Clinically, RALD is characterized by splenomegaly, a relatively mild degree of peripheral lymphadenopathy, and autoimmunity. The autoimmune phenotype can present in childhood or adulthood and primarily includes autoimmune hemolytic anemia, ITP, and neutropenia. Some patients have a history of recurrent respiratory tract infections. It is unclear if increased risk for malignancy is part of RALD.[citation needed]

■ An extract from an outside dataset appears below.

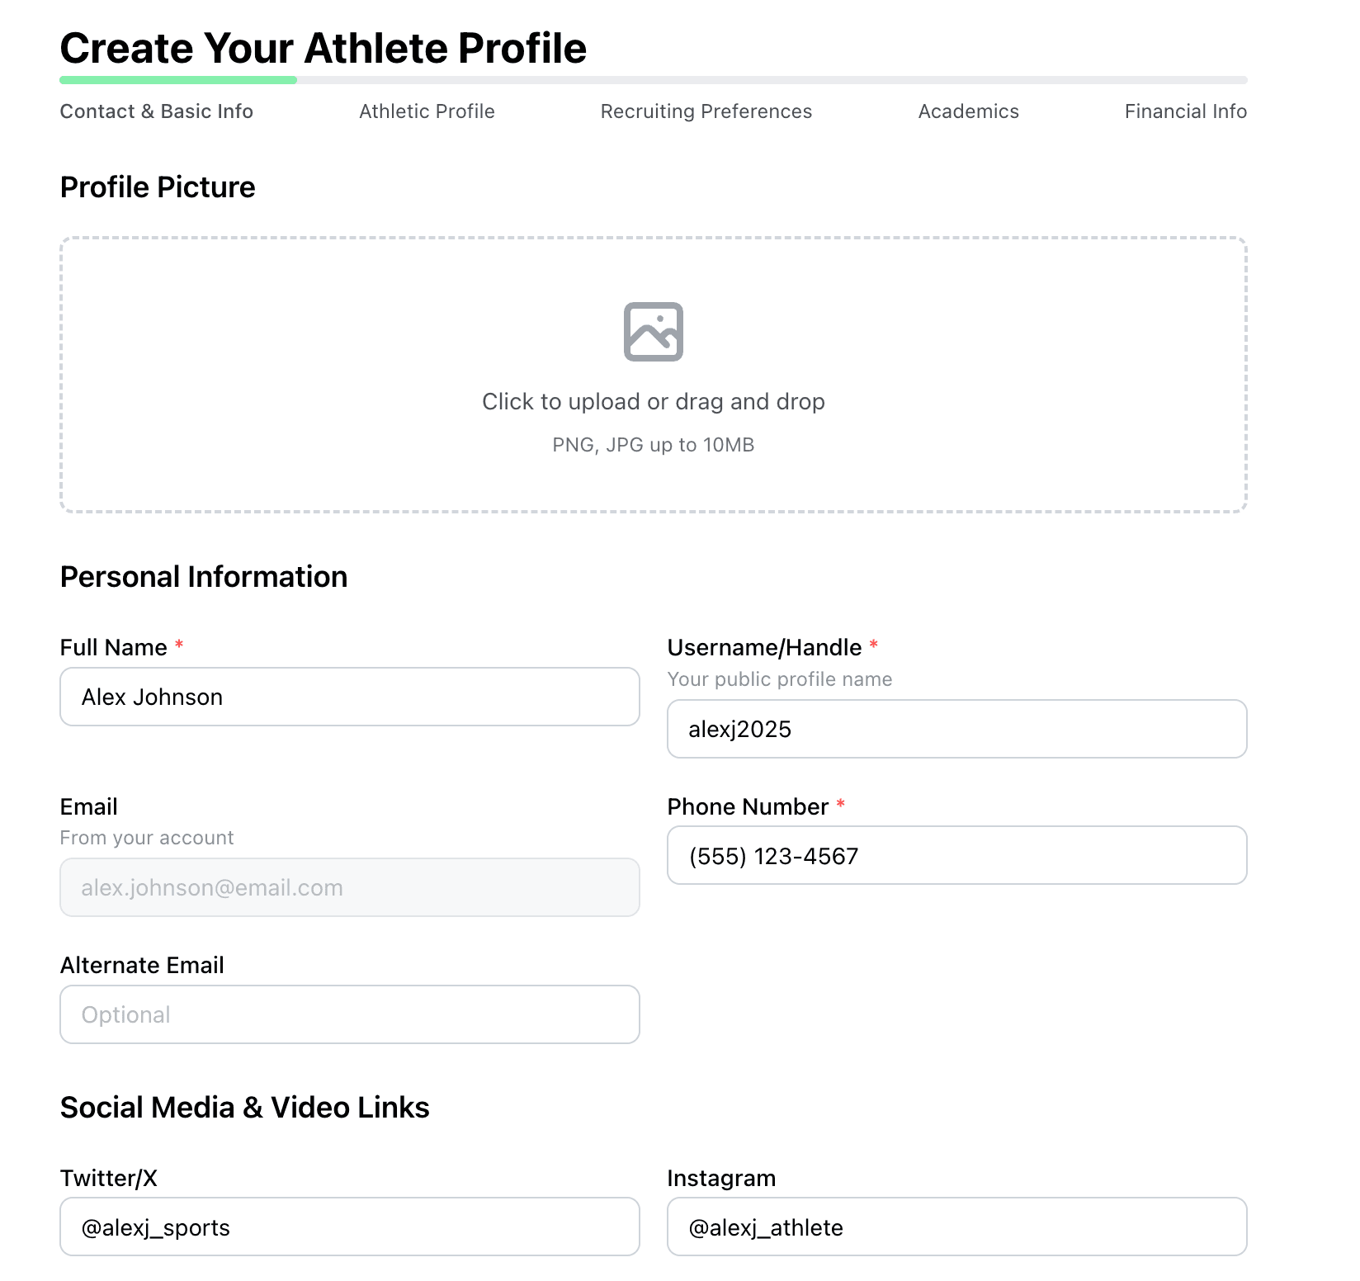1360x1281 pixels.
Task: Select the Academics tab
Action: click(x=967, y=111)
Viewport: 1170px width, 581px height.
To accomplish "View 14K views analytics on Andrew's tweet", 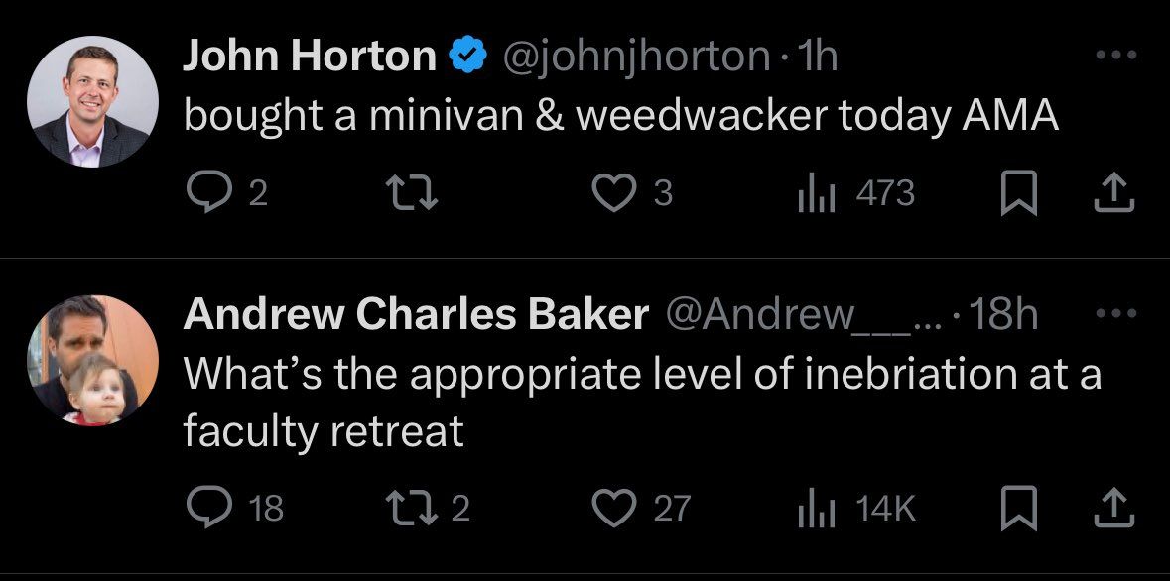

Importantly, however, the clinical and laboratory phenotype resembles juvenile myelomonocytic leukemia. The high fatality rate of this childhood blood cancer puts it in sharp contrast when compared to the relatively benign and chronic course of RALD. Approximately 15-30% of patients diagnosed with JMML have somatic, activating RAS mutations.[2][3] However, due to the difficulty in distinguishing JMML from RALD, it is possible a subset of patients treated for JMML actually have RALD and could therefore avoid the aggressive JMML treatment. This distinction is under investigation.[4]
Genetics
RALD is caused by gain-of-functionsomatic mutations in the genes NRAS or KRAS. NRAS and KRAS are members of the RAS subfamily and are implicated in many types of cancer.[5] Somatic mutations are changes in DNA that occur after conception. Although generally somatic mutations can develop in any cell of the body, in RALD the somatic mutations only reside in the blood cells. Because these mutations are acquired and not in the germline, they cannot be inherited or passed on to children.[citation needed]
Function
Somatic RAS mutations greatly diminish the GTPase activity within the cell. The reduced GTPase activity locks the cells in an activated state and degrades the pro-apoptotic BIM protein, thus making the cells resistant to apoptosis. In contrast to ALPS, this apoptosis defect does not involve the FAS pathway.[6][7][8][9][10]
Diagnosis
RALD patients show normal to modestly decreased total lymphocytes, mild to no elevation in αβ-double negative T cells, a relative expansion of B cells, and elevated granulocytes and monocytes. The absolute or relative monocytosis in particular is an important characteristic of this disorder and help differentiate it from ALPS. Autoantibodies are also common.[7][8][9][10]